Wednesday, December 18, 2013

Peter O'Toole Made Me Laugh

If you read some of the blurbs in social media when the sad news broke that acclaimed veteran actor Peter O'Toole had died, you'd think that his only two films were David Lean's epic, Lawrence of Arabia, the Oscar-winning classic that made the new screen actor an international star, and My Favorite Year, the marvelously funny 1980s comedy that brought the middle-aged O'Toole another of his 8 Oscar nominations for Best Actor.  The first one came for Lawrence of Arabia, Oscar winner for Best Picture of 1962.

In the 1970s, when I was a student at Marquette University in Milwaukee, I was a frequent patron at the campus movie theater.  It was called The Varsity.  I saw four comedies there that made me howl with laughter.  They had the same effect on the rest of the audience too.  They were comedies for a new generation.  Two were written and directed by Mel Brooks -- The Twelve Chairs and Blazing Saddles.  One was Hal Ashby's Harold and Maude starring Ruth Gordon and Bud Cort.  And there was the wickedly mad satire from Great Britain, The Ruling Class, starring Peter O'Toole.  The satire would bring O'Toole, as the 14th Earl of Gurney, another Best Actor Oscar nomination.
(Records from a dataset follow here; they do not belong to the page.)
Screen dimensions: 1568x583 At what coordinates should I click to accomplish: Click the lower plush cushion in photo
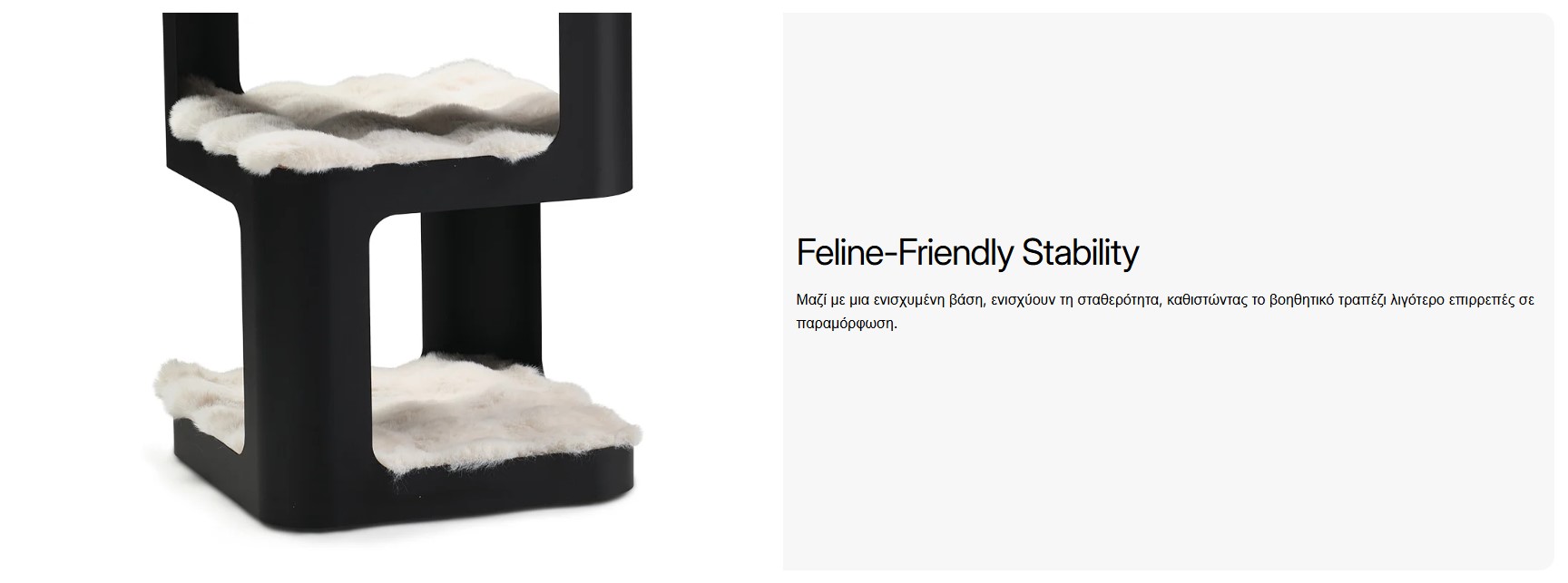click(x=399, y=403)
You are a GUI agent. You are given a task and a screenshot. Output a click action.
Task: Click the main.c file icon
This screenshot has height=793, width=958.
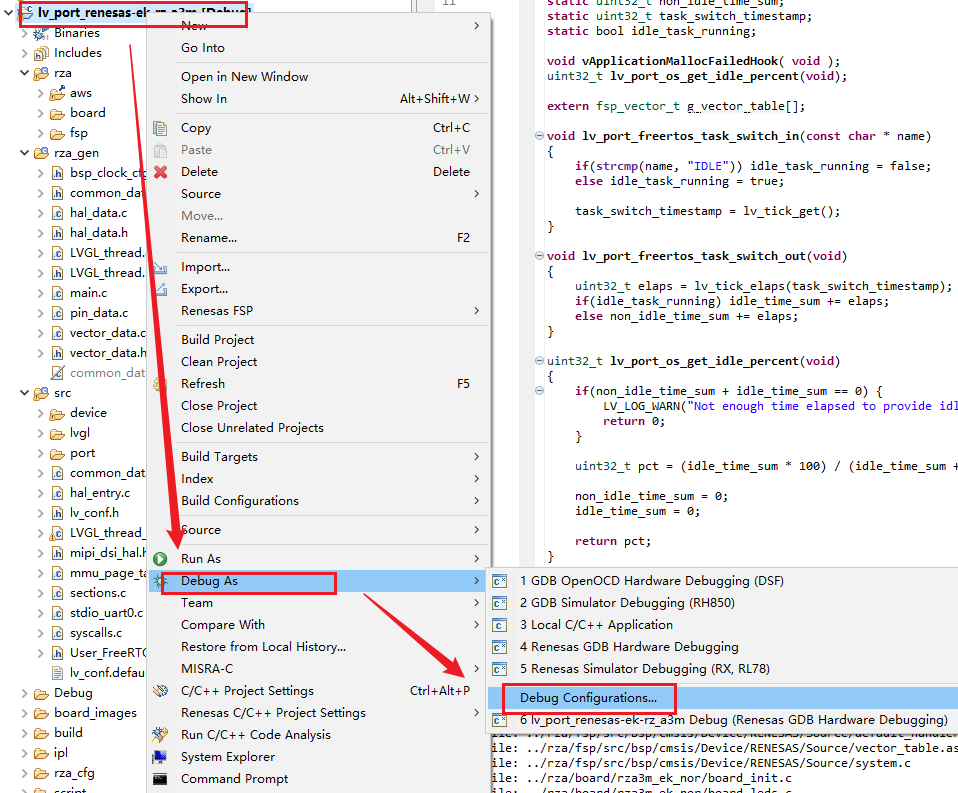pos(57,293)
A film blogger on Twitter, in his appreciation for the late actor, wrote "My Favorite Year proved how adept he was at comedy."  To me, The Ruling Class proved how adept he was at comedy.  My Favorite Year confirmed it.  In this 1972 release, the story takes us to modern day Britain and its aristocracy.  A member of the House of Lords dies accidentally one night while getting his jollies during some costumed fetish behavior.  His huge estate is left to his son.  Nothing wrong with that.  However, his son is a paranoid schizophrenic who thinks he's Jesus Christ.  The son is played by Peter O'Toole.

This is a Jesus who likes to break out into a song and dance and occasionally ride a tricycle indoors.  As he says, "Dignity has nothing to do with divinity."  As if that's not enough, he treats the servants as equals.  Especially Mr. Tucker, the butler who found his late father....hanging around, if you will.  Something must be done.  The relatives must either get the estate from young Jack, the 14th Earl of Gurney, or cure him of his kind and Christ-like behavior.  The sweet Lady Claire has a polite chat with him.  She says, "How do you know you're God?"
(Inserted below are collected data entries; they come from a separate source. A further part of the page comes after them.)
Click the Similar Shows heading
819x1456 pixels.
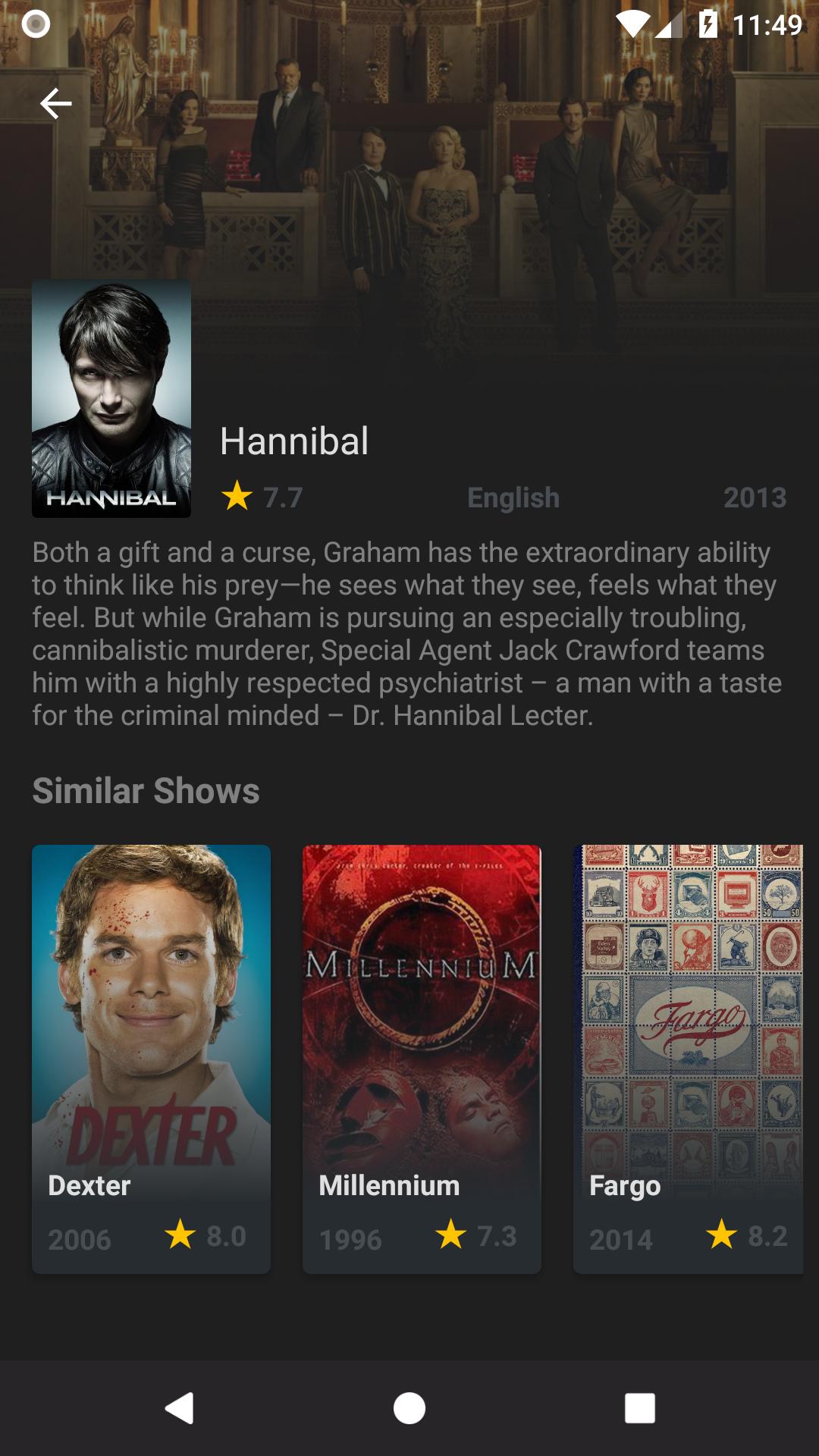coord(146,791)
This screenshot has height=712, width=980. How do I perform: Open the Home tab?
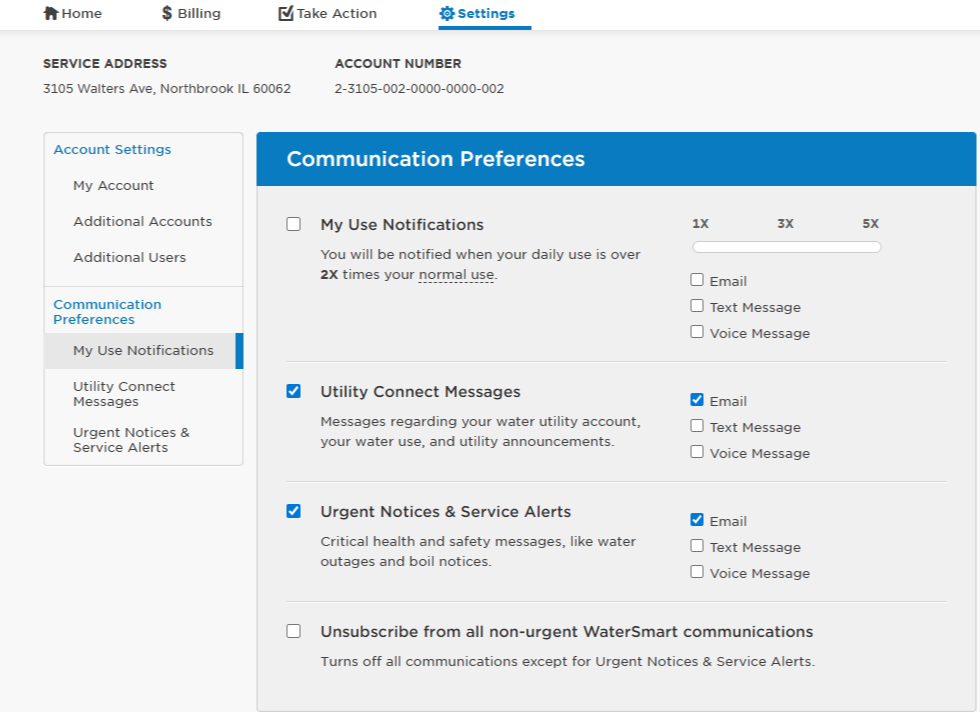coord(72,13)
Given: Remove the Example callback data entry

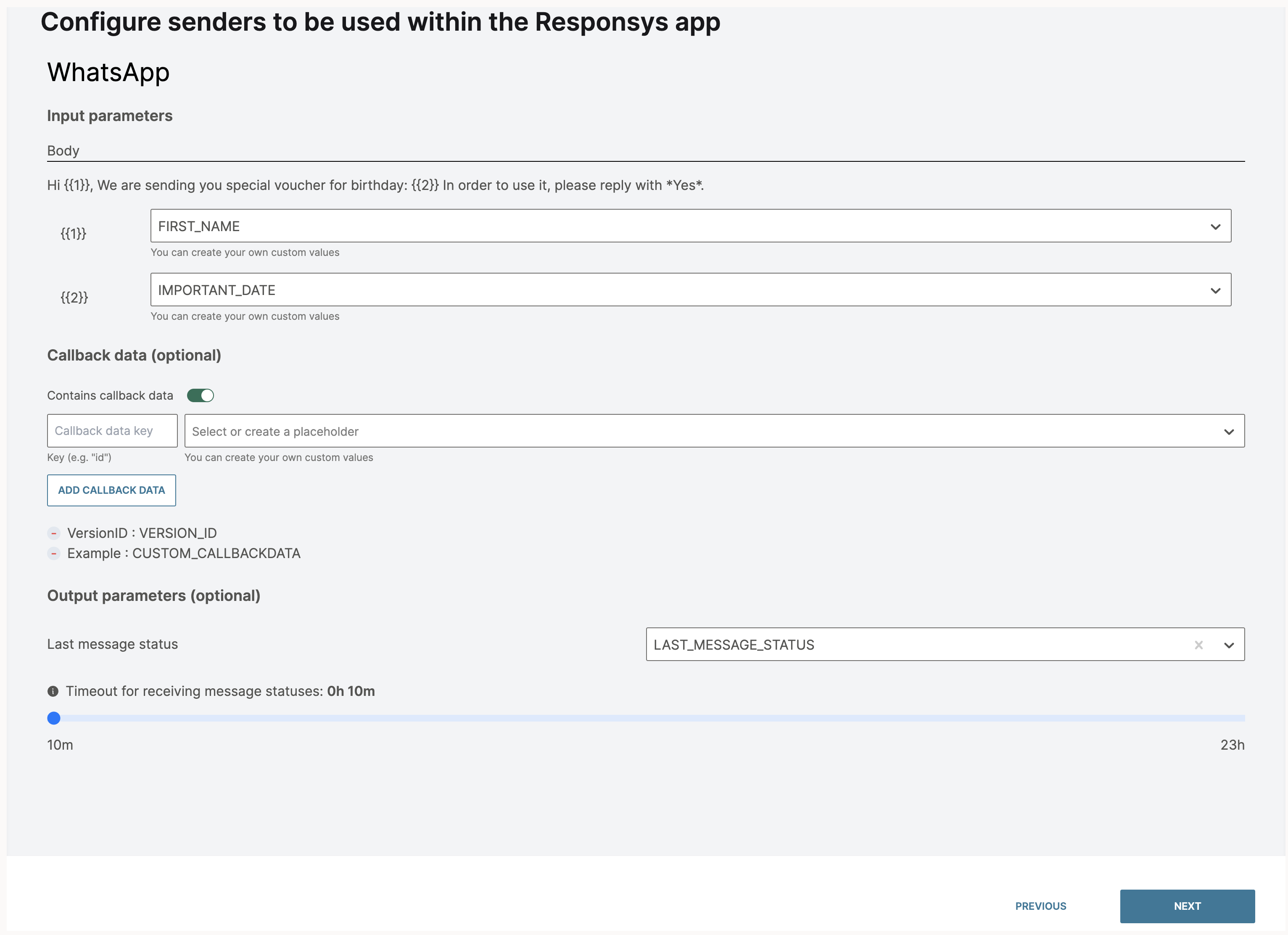Looking at the screenshot, I should coord(54,553).
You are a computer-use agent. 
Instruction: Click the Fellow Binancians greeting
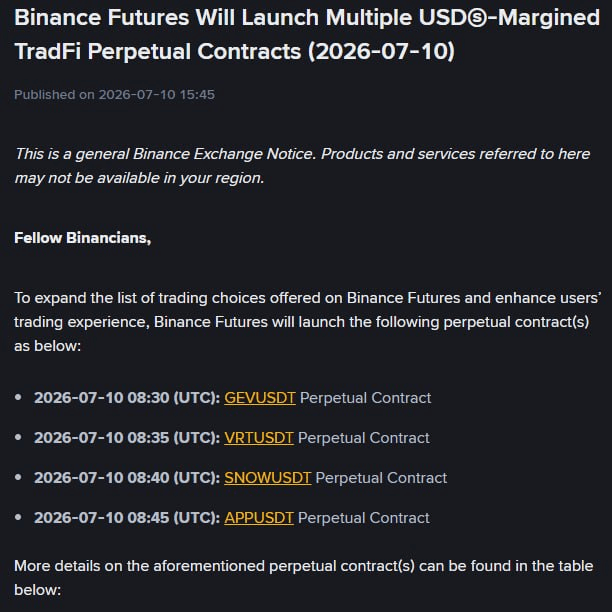[82, 238]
He replies, "It's simple.  When I pray to Him, I find I'm talking to myself."

His casual Christian attitude obviously has broken with the family tradition. His parting words to others as he leaves the room are "Enjoy yourselves while I'm gone.  Relax.  Have sex."  Yes, this is a different Savior.  He's a Savior who can appreciate a shapely blonde.  One is recruited to help another relative get control of the estate.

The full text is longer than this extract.